Avant cette date, la messe était célébrée exclusivement en latin mis à part l’homélie (et parfois les lectures) en langue vernaculaire. Le célébrant était orienté
comme l’assistance, ce que certains ont décrit de façon erronée comme “tournant le dos aux fidèles”. Dire qu’il s’agit d’une “grand-messe solennelle” signifie que toutes les rubriques de la
célébration sont observées. Il y a de l’encens, des porteurs de cierge en plus et la plupart des prières et des lectures sont chantées. Le célébrant est également assisté d’un diacre et d’un
sous-diacre. Dire qu’il s’agit d’une messe pontificale signifie qu’elle est célébrée par un évêque et compte deux diacres supplémentaires et un prêtre assistant. Monseigneur Edward Slattery, de
Tulsa, est le célébrant aujourd’hui.
Quelques questions sont souvent soulevées par ceux qui ne sont pas familiers des splendeurs de la liturgie latine ou n’en mesurent pas la valeur sous cette
forme.
1 – Pourquoi prier en latin, dans un langage inhabituel pour les fidèles ?
En termes simples, prier en latin c’est prier dans le langage sacré de l’Église. C’est un trait commun de nombreuses cultures dans l’histoire que de prier dans une
langue différente de celle de tous les jours. La prière liturgique nous rapproche du paradis, un monde à part de celui qui nous entoure. Dans de nombreuses cultures, l’usage d’une langue
particulière ou plus ancienne est un moyen de souligner cet aspect.
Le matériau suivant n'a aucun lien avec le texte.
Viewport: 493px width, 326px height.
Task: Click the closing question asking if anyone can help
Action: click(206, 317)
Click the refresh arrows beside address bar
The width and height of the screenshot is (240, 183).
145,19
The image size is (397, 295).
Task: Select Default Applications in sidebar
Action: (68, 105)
À l’époque de Jésus, les servants de la synagogue et du Temple utilisaient l’hébreu ancien. Jésus et ses contemporains ne parlaient plus hébreu mais araméen dans
leur vie quotidienne. Cependant, quand ils priaient, ils utilisaient spontanément les prières anciennes qui étaient en hébreu. Dans l’Église primitive, on constate l’emploi du grec pour la
liturgie alors que de nombreuses personnes parlaient latin dans l’Empire. Pour beaucoup le latin n’était pas approprié pour la liturgie parce que selon eux celle-ci avait besoin d’une langue plus
soutenue que celle parlée par le peuple. Au Vème siècle cependant, le latin fut introduit dans la liturgie en Occident au moment où il devenait une langue plus vénérable jusqu’à finalement
remplacer le grec (à part quelques survivances comme le Kyrie). Il demeura la langue de l’adoration divine jusqu’en 1965 quand les langues locales furent autorisées. Cependant l’intention de
l’Église n’était pas que le latin disparaisse entièrement comme cela a été grandement le cas. Le latin demeure pour l’Église le langage officiel du culte.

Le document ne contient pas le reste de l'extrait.